Pelangi dari jalinan sepi penantian, usai
riuhnya opera masa remaja.
Langit cerah usai hujan yang turun sepanjang malam.

“Maaf, kertas itu..” kataku pada sosok laki-laki yang duduk di meja kafe yang
kutinggalkan.
“Milikmu?” tanyanya seraya membalikkan badan.

Deg! Aku terkesiap. Tubuhku terasa
membeku. Jantungku berdebar-debar. Tiba-tiba saja deburan ombak di tepi pantai memenuhi seluruh rongga dadaku.

Sore datang seperti biasa. Aku berpikir
bahwa menikmati secangkir kopi di kafe
akan sangat membahagiakan jiwaku. Apalagi hujan hanya meninggalkan sedikit gerimis dan belaian angin. Lalu, laki-laki ini.
Apakah takdir sedang di perintah Tuhan
untuk bermain denganku?

“Apa kabar? Lama tak jumpa. Duduklah, temani aku sebentar.” katanya,menghentikan senandung kebisuan di antara kami.

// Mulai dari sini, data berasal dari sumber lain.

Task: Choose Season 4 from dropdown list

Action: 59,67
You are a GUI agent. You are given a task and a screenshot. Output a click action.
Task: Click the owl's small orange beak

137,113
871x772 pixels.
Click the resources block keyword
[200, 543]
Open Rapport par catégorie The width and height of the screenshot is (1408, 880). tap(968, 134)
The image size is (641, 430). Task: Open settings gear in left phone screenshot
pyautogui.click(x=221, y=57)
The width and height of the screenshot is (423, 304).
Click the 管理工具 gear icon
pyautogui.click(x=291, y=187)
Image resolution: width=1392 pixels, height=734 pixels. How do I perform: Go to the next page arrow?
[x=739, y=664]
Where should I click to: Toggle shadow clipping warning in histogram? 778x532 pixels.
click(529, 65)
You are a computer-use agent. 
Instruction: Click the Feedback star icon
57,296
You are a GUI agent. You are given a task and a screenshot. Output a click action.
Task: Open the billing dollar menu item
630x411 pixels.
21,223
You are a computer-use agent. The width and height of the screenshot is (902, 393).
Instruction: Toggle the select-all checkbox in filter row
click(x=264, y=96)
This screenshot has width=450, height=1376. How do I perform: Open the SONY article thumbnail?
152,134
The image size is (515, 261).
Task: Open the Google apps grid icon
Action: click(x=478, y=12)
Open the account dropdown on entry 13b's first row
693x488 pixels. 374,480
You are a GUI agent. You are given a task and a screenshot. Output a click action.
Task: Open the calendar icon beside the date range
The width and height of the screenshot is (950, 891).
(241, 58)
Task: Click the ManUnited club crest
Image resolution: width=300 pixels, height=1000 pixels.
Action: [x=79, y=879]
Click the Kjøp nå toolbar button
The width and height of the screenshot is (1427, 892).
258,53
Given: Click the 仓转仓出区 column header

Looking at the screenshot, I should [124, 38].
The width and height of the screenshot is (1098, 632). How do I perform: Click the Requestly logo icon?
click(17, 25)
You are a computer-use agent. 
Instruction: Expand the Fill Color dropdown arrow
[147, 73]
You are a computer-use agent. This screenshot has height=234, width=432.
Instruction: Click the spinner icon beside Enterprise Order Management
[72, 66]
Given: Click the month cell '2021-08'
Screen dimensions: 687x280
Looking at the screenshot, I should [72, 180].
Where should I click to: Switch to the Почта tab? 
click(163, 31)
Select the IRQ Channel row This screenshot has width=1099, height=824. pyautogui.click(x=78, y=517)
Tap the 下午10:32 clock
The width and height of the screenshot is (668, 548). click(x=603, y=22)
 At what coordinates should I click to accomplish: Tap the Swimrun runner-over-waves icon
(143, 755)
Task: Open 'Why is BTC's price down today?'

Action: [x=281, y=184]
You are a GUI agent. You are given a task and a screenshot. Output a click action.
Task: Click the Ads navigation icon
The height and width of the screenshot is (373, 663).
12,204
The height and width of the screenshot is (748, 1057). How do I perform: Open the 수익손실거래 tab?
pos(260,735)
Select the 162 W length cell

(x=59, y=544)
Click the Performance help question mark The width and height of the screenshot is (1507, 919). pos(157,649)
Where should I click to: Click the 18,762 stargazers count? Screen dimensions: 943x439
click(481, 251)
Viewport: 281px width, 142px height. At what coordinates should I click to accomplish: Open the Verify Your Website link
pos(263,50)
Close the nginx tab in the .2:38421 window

Aku
menelan ludah.
“Masih tentang kopi?” dia tersenyum saat menyorongkan kertas tadi padaku,
“Bagaimana kabarmu?”

“Baik. Selalu. Terima kasih sudah
menanyakannya.” jawabku seraya meraih
kertas tadi.

Dia menghela napas. Hatiku seketika terasa menciut. Takut. Lalu rasa kecut, tiba-tiba muncul di dalam mulutku. Aku hampir mati kehabisan udara karena menunggu kata-kata.

“Puisi itu.. apakah kau tidak berniat berbagi sore dengan seseorang?” ujarnya
Aku menunduk. Entah mengapa mataku
terpaku pada jari-jari tangan laki-laki di
hadapanku, seolah mencari sesuatu yang
seharusnya ada disana selama beberapa
waktu. Lalu debar hatiku seakan pecah saat menyadari bahwa yang kucari TIDAK ADA DISANA!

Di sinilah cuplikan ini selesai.